*** Opening Material for this task ***

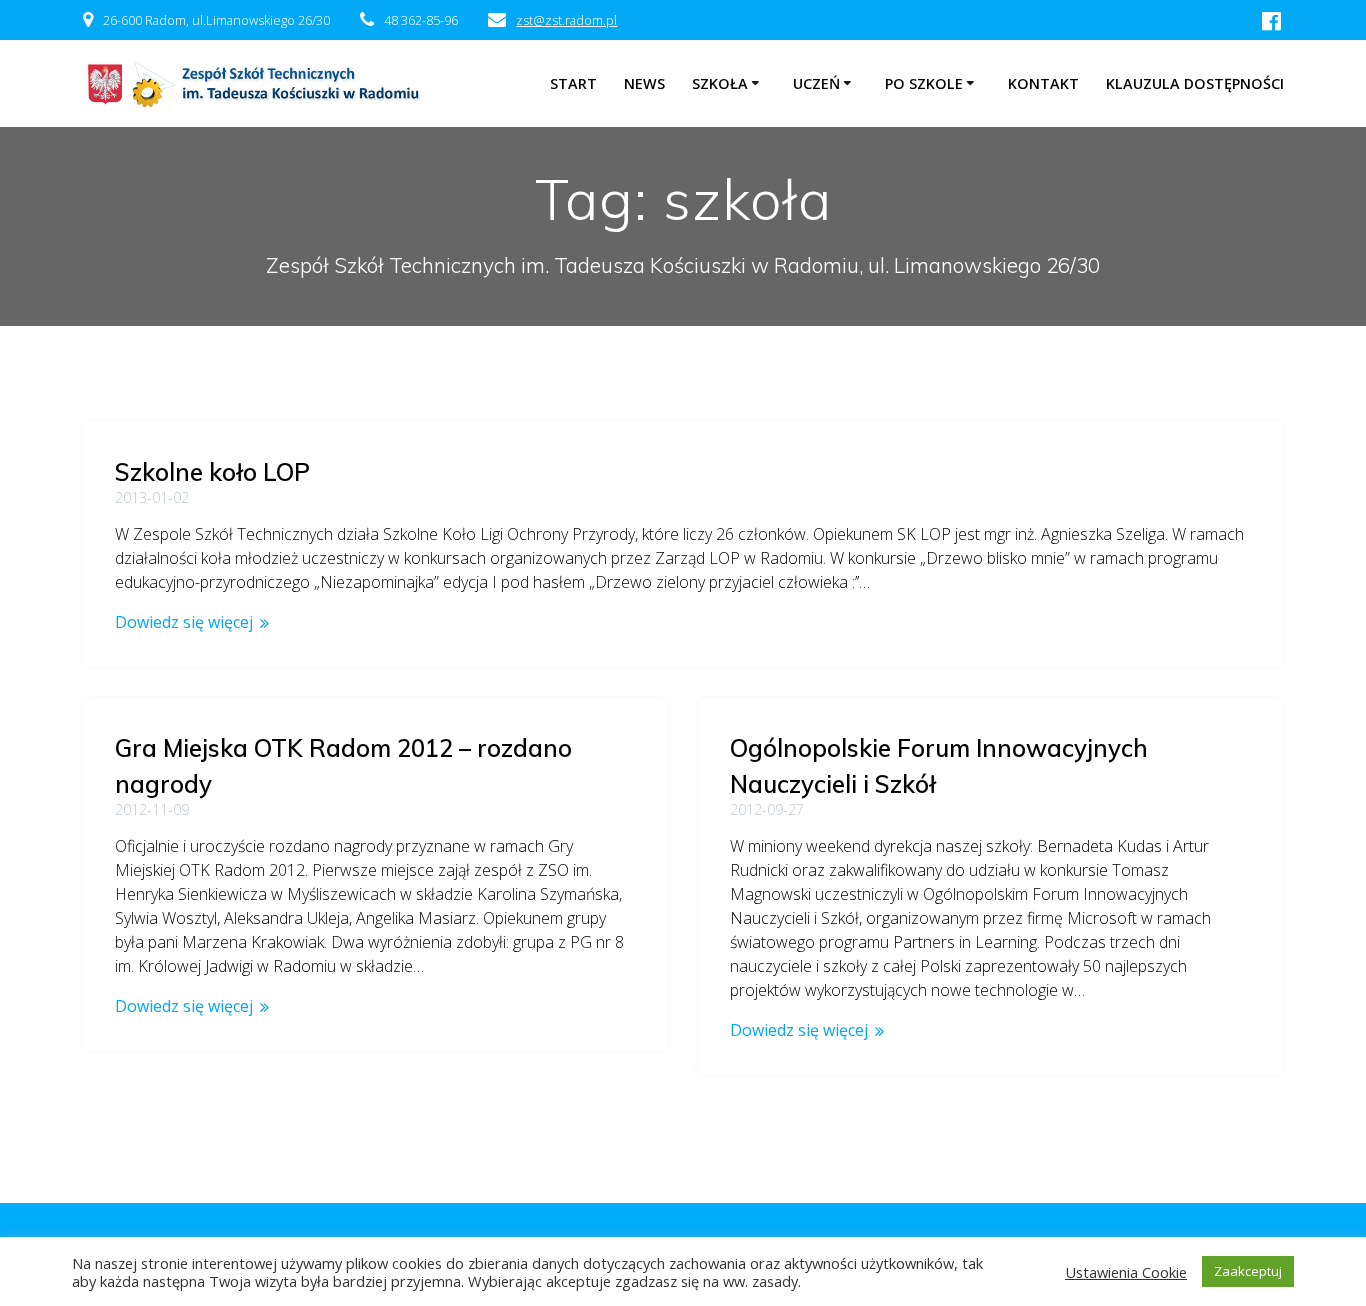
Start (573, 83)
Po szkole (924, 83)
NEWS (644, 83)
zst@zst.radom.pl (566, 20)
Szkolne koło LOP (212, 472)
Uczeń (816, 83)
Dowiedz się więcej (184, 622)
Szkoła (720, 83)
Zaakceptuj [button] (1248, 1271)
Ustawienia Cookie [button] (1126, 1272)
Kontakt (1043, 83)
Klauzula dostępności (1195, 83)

*** Closing Material for this task ***
*** Opening Material for this task ***

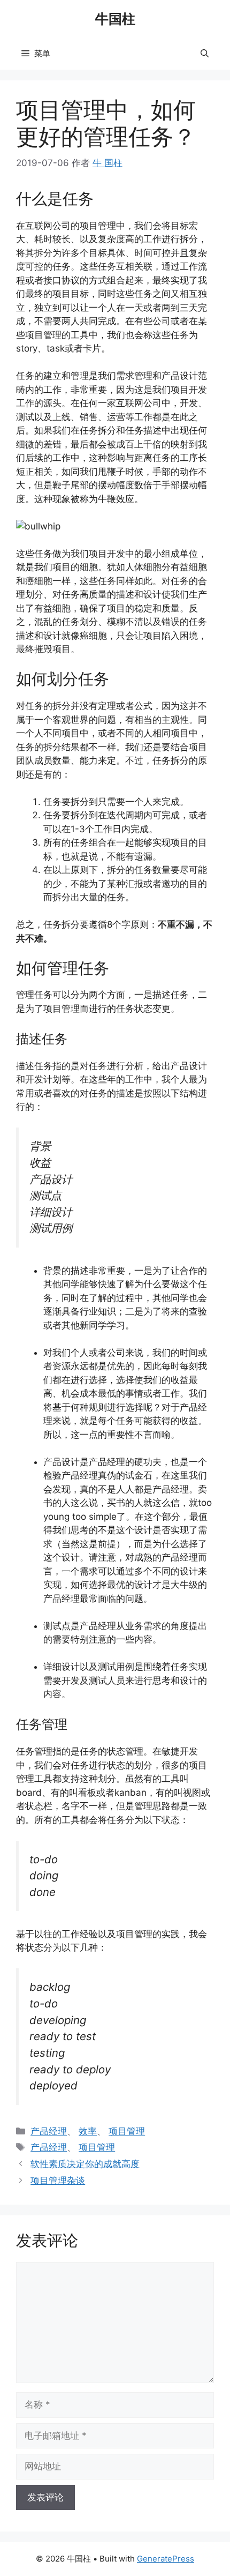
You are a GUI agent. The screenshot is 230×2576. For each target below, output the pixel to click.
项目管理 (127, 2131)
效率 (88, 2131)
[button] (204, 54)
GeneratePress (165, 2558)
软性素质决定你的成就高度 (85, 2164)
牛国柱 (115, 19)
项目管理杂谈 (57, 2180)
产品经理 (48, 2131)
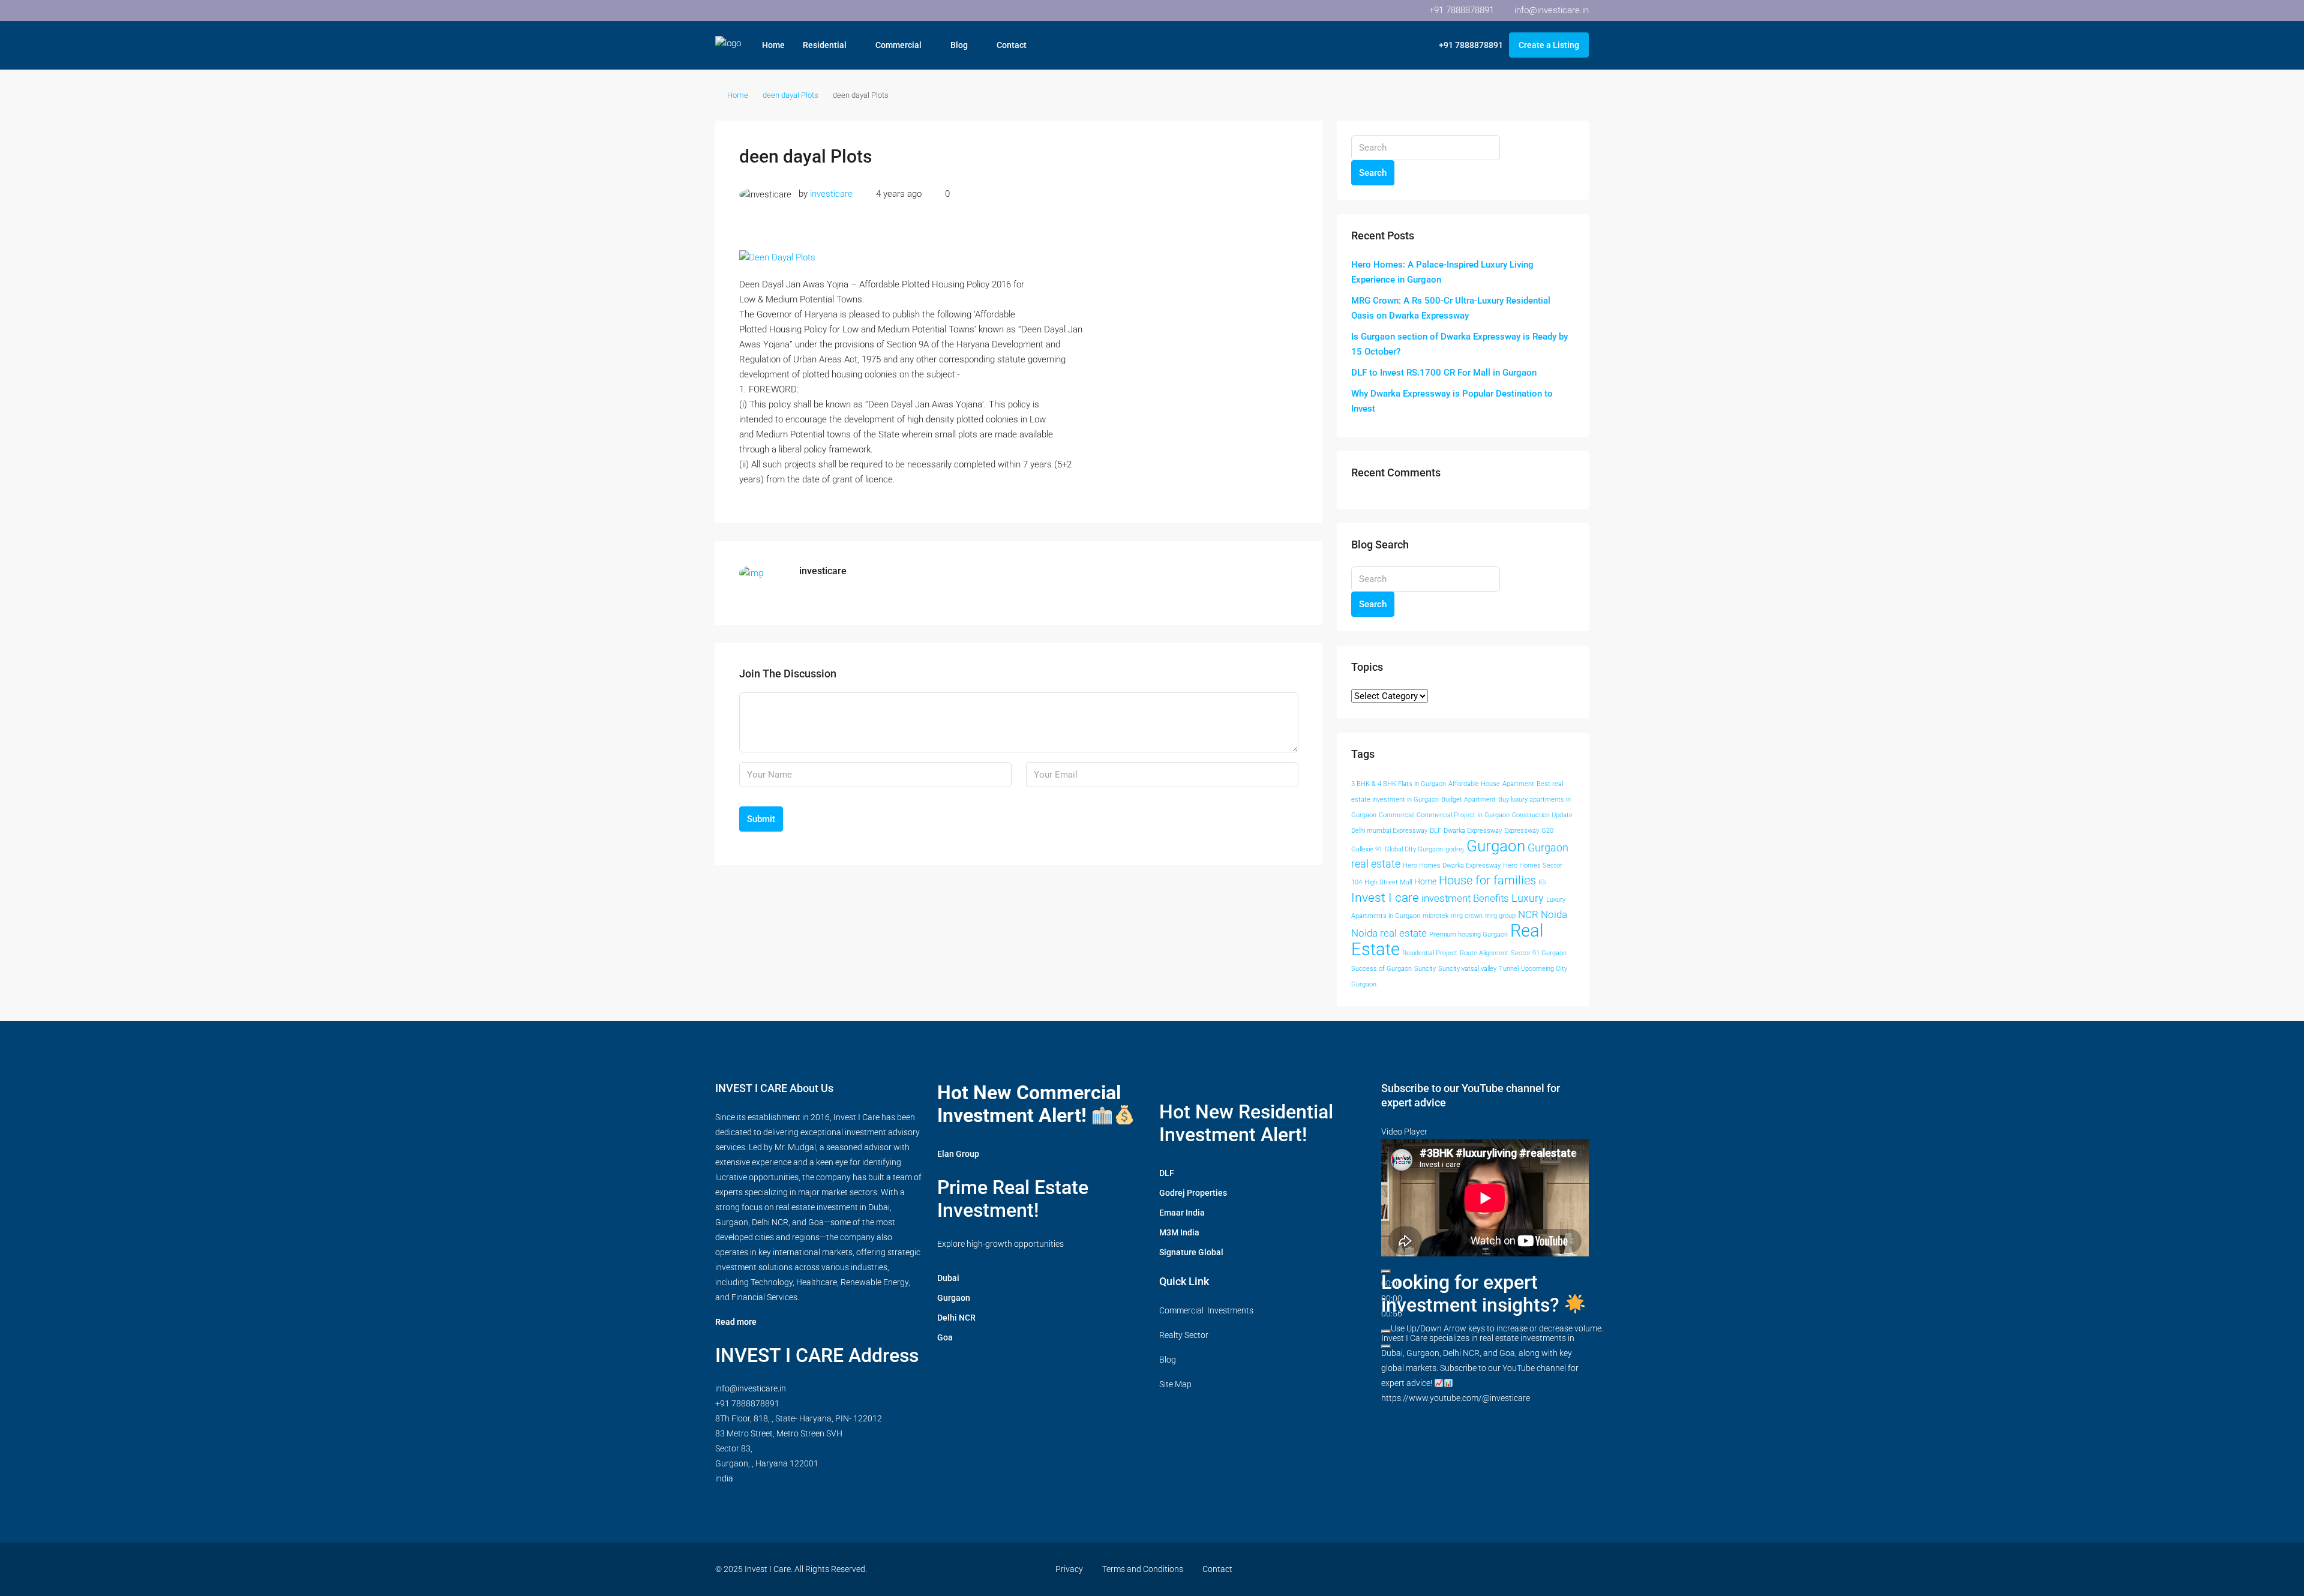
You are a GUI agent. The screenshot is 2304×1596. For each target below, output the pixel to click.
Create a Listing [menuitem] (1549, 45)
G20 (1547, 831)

*** Closing Material for this task ***

Task => Only one stretch of the listing is wanted: the lines starting at the one with "牛国柱 (115, 19)" and ending at the one with "G20 (1547, 831)", copied exactly and free of pictures.

Answer section =>
牛国柱 (115, 19)
项目管理杂谈 (57, 2180)
产品经理 (48, 2131)
You are a GUI agent. The screenshot is 2304×1596. For each target below, output the pixel to click.
Create a Listing [menuitem] (1549, 45)
G20 (1547, 831)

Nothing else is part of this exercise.